Lemming is also a good player who is only getting better. Her 23 kills and nine blocks in three matches during the season-opening Holiday Inn Invitational earned the 6-foot-3 sophomore middle blocker a spot on the all-tournament team.
“I definitely feel we saw a more confident player last weekend than when she was a freshman,” Clements said. “We saw her be able to step up in big moments and get the big blocks. Or, if we called her number for the kill, she came through. For her to come out the first weekend and be so consistent helps us feel like we can push her to another level—one where she can be dominating.”
Lemming was certainly dominating in high school. She was honorable-mention All-State on a team that advanced to the district finals. Lemming had been recruited by Wright State since the summer after her sophomore year, but she was also receiving attention from Kent State, Miami (Ohio), and North Texas.

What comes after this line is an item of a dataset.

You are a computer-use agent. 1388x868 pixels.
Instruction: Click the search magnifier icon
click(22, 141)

Lemming visited Wright State’s campus several times before finally committing to the Raiders—and becoming the tallest player Clements has signed since being named head coach in 2012.
“I am really big on family and Wright State felt like family—the players, the coaches, everyone in the athletic office,” Lemming said.

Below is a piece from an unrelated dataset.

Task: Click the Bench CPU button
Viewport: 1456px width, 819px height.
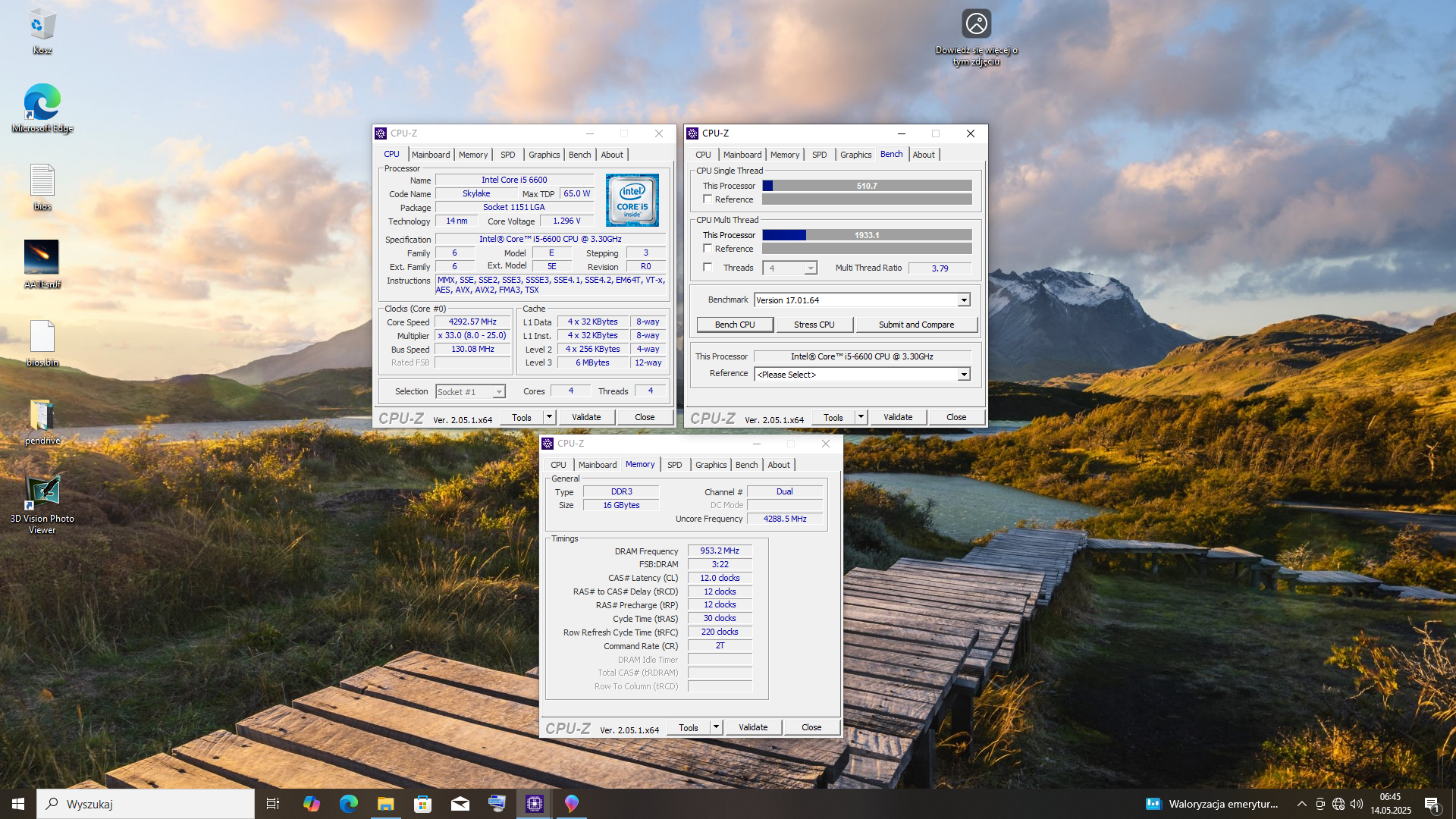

For the Lemmings, “big” and “family” go together. Brian Lemming, Alannah’s father, is 6-7. Her mother, Monica, is 5-9. In school, Alannah was always the tallest kid in the room.
“I don’t think I really went through an awkward phase,” Alannah Lemming said. “I’ve always embraced how tall I am. I always got asked to get things on the top shelf. That was my role, and I was OK with it. Even with boys, it was never a negative. In sports, I was never clunky or baby-deerish, but I was slow.”
Lemming eventually gained speed, but she retained a long, thin frame. The weight room was not her preferred habitat in high school, meaning Wright State’s strength coaches were presented with a challenge when Lemming reported for her freshman season.
“Middle blockers take a beating because they jump so many times and need to transition (from defense to offense) so quickly,” Clements said. “When we think of strength, we think more of injury prevention. We tell them, ‘The weight room will keep you on the court.’ With the beating she’s going to take, we need to keep her as strong as possible so she doesn’t have those little nagging injuries that can come.”
Lemming has become more familiar with the weight room at Wright State. For instance, she said, her back squat has improved from 50 kilos (110 pounds) to 77 kilos (169 pounds).
As her strength grew, Lemming lacked only experience to become an effective college player. She spent most of her freshman season watching senior middle blocker Marisa Aiello during matches and being “schooled” by Aiello during practices. But that proved to be time well spent.
“The coaches said, ‘Watch Marisa and how fast she is in transition,’” Lemming said. “I saw that, when I go up to block, if I don’t get off the net fast enough to get set, it takes me out of the offense. When I got thrown into a game, I don’t know if I looked overwhelmed, but I didn’t feel overwhelmed.”
“(Aiello) gave Alannah a really good visual role model,” Clements said. “It was nice for Alannah to be opposite of a senior playing at such a high level. Every day in practice, she was going against someone who was quite a ways ahead of her. It made her work hard to catch up. By the end of the season, she was ready to go out there and contribute.”
Lemming started Wright State’s last five matches and ended the season leading the team in blocks per set (1.40). The Raiders won 15 matches, 10 more than in 2014.
“Everybody was so excited,” Lemming said. “We were on an uphill. We were moving forward.”
Lemming hopes that forward momentum continues this season. Meanwhile, she will continue to pursue her off-the-court interests as well as her degree in communication (with a minor in marketing). She has done a couple regional modeling assignments in Columbus and would like to do more. She would like to volunteer at an animal shelter and play sand volleyball. Lemming enjoys cooking vegetarian meals for her teammates.
For now, her focus is on the young season and this weekend’s trip to Kent State for the Golden Flashes Classic.
“Alannah has really blossomed and found a good role on this team and good relationships with her teammates,” Clements said. “She’s earned her spot.”